Discussion
Review: Samsung Galaxy S26 Ultra
malfist: Yeah, watch out for those nosy people looking over your shoulder at your phone, they're spying on you.Please ignore all the data mining we're doing on your phone and please don't make us continually harass you first thing in the morning every morning to accept new terms and conditions. (For what it's worth, my Fold 7 harasses me to accept two sets of updates to terms and conditions first thing in the morning every morning)
throwaway270925: Two problems can be concerning at the same time!
mosselman: This phone costs 1700 euros here... 1700 (Netherlands)! That is the price of a gaming laptop!Everything has become so incredibly expensive it just isn't fun to buy anything anymore.My iPhone 11's FaceID broke a few weeks ago and despite that I think I will just stick with it with today's phone prices.
throwa356262: Remove your Samsung account.It is needed for a bunch of things including all bixby stuff (which is admittedly starting to get useful) but those constant ToS updates can drive a man mad.If any Samsung employees are reading this: whoever is pushing those ToS changes is probably a on Apples payroll ;)
malfist: If I sign out, samsung nukes step tracking and basically neuters my watch's health metrics.
zugi: There are a bunch of free or cheap alternative apps. Probably not as smoothly integrated, but years ago a change to Samsung's terms popped up in the health app; I saw it said they could do anything they want with my private health data, so I rejected the terms and stopped using it.
zugi: I've had Samsung phones for years and never made a Samsung account. Every few weeks my phone suggests signing in or accepting new terms and conditions, and I refuse.I know Google is mining my information, but I convince myself I'm "sticking it to the man" and taking at least one small stand...
mortenjorck: I was hoping, this being Wired, the article would have at least a surface-level technical description of how a software-defined privacy filter works, but alas.How does it work? I'm guessing it's some kind of extension of the LCD polarizer, but all I can find online are explanations of the software like in the Wired article.

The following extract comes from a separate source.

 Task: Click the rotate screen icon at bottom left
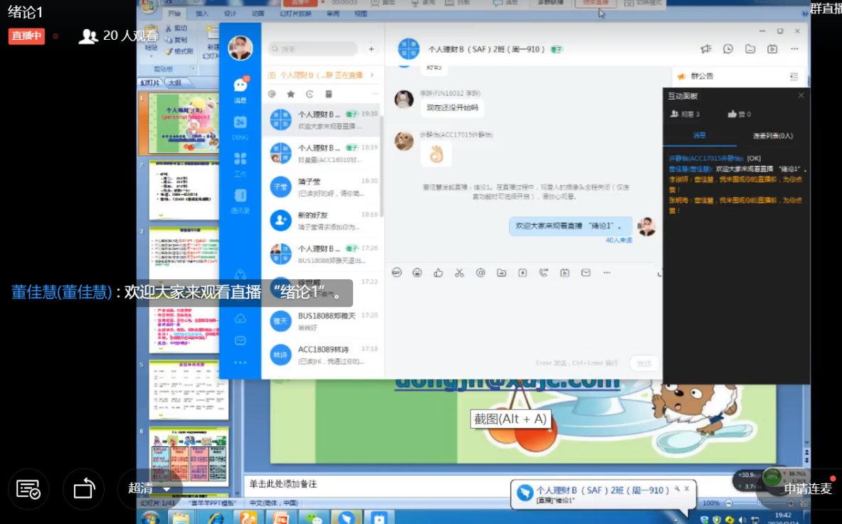84,489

throwaway270925: Its not a filter or layer, its the pixels themselves. Half are normal wide viewing angle pixels, the other half are pixels with a much more narrow viewing angle. When activated they just ... switch off the normal ones.See for example:https://gsmarena.com/samsung_galaxy_s26_ultra-review-2939p3....Or from the official Samsung presentation:https://youtube.com/shorts/qnUVGPkeCCc
TheRoque: Basically half of the pixels are polarized, the others are not, when you activate the privacy mode, only the polarized pixels remain, so you can see the screen only looking straight.I got this explanation for the mkbh video: https://youtu.be/nfHRMqqO578?t=141&si=iEhVrdCuLN0fkasd which illustrates it very well.
josalhor: People use their phone today to: Manage 100k+,1M+ bank accounts, 2FA, secret messaging, sensitive media, medication, credentials and more. This privacy feature makes a lot of sense. Give it a couple of iterations and I think this will be the standard in business. It never made sense to me the trust that we put on no one looking at the contents of a display at the same time as us.

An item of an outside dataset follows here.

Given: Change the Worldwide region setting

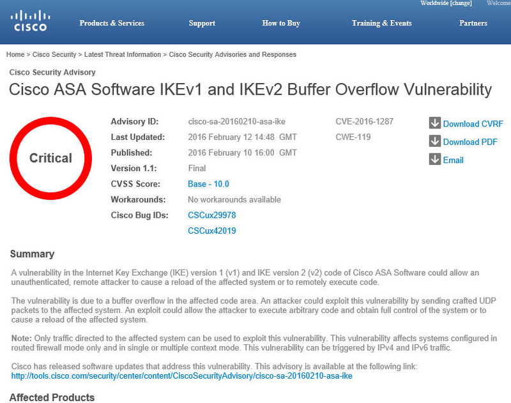Looking at the screenshot, I should [461, 3].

throwaway270925: > 1700 eurosRight, thats the top specced 1TB version isnt it?Amazon Germany has the basic 256g version for 1200€
oytis: Still a phone for over 1000€ is crazy
abluentalpaca: This chip is faster in Geekbench than the Ryzen 3900X system I just upgraded. At the time, this was at the top-end for multithreading performance, with a 105W TDP. Now outclassed by a phone.

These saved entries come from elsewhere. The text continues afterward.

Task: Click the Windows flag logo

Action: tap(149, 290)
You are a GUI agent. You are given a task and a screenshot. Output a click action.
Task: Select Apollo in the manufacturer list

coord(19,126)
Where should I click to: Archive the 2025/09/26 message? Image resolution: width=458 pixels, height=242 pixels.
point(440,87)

automatic6131: I just don't believe these geekbench numbers represent real world performance numbers. Like... Firefox compile times or late game civ 6 turn times or such things
arrowleaf: Are these comments from 2018? 'Pro' models of iPhones have been $999 or more, not adjusted for inflation, at their lowest tier since 'Pro' has been a thing. I would expect the same of a Samsung 'Ultra' flagship?
ariwilson: yes because a phone cpu cannot cool itself to keep at peak performance like a desktop processor can
chistev: What gaming laptop?
layer8: Like these: https://www.coolblue.nl/en/laptops/gaming-laptops/filter/pri...
layer8: IPhones go from $599 up to $1999.